> Job item: Write out the lines of the data word for word, starting with the line that contains "has width=796, height=578." and going on through the line that contains "formula-arg: (x) = is", with both of those lines included. Leave the pictures out of your answer.

> Information:
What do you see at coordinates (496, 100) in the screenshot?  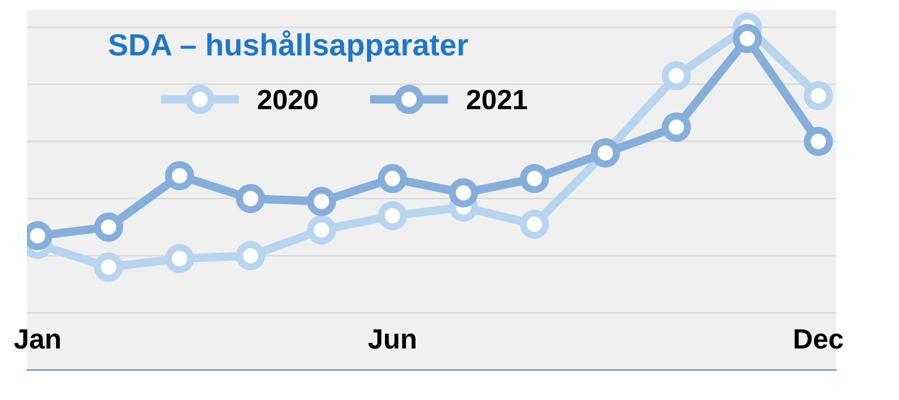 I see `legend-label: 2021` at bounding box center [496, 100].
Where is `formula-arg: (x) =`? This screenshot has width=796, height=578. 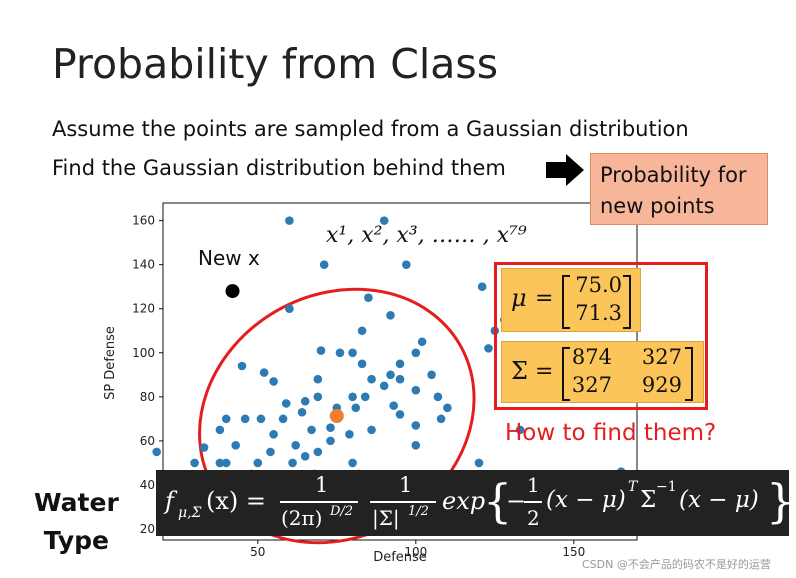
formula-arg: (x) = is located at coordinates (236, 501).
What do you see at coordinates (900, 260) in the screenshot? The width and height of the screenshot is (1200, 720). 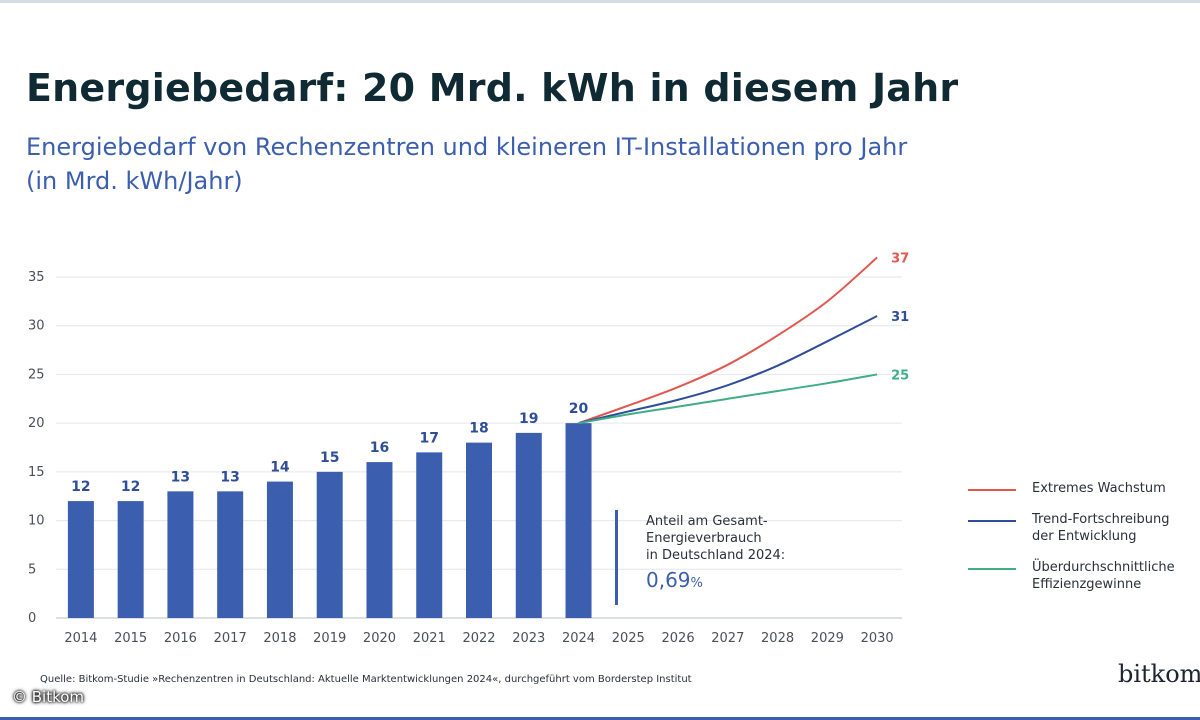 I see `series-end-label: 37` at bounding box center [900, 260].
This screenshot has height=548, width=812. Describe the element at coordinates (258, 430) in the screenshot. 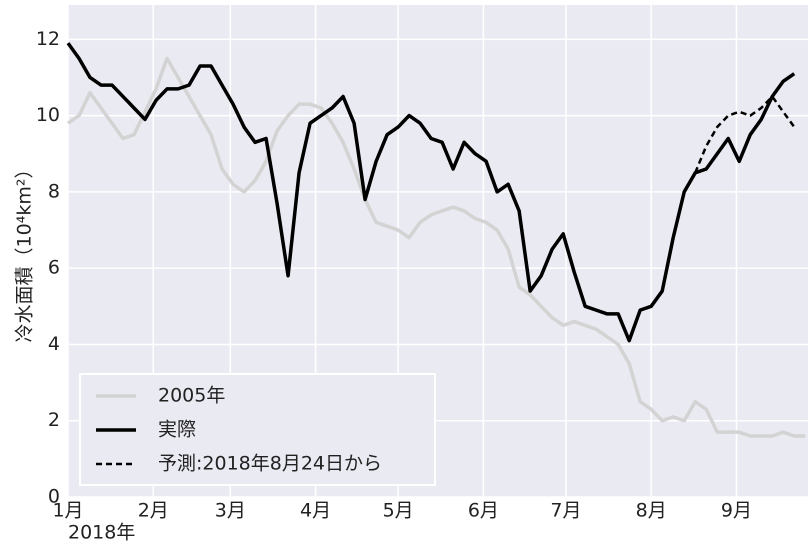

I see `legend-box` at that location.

> Response:
Where is `formula-arg: (x) =`? This screenshot has width=796, height=578. 
formula-arg: (x) = is located at coordinates (236, 501).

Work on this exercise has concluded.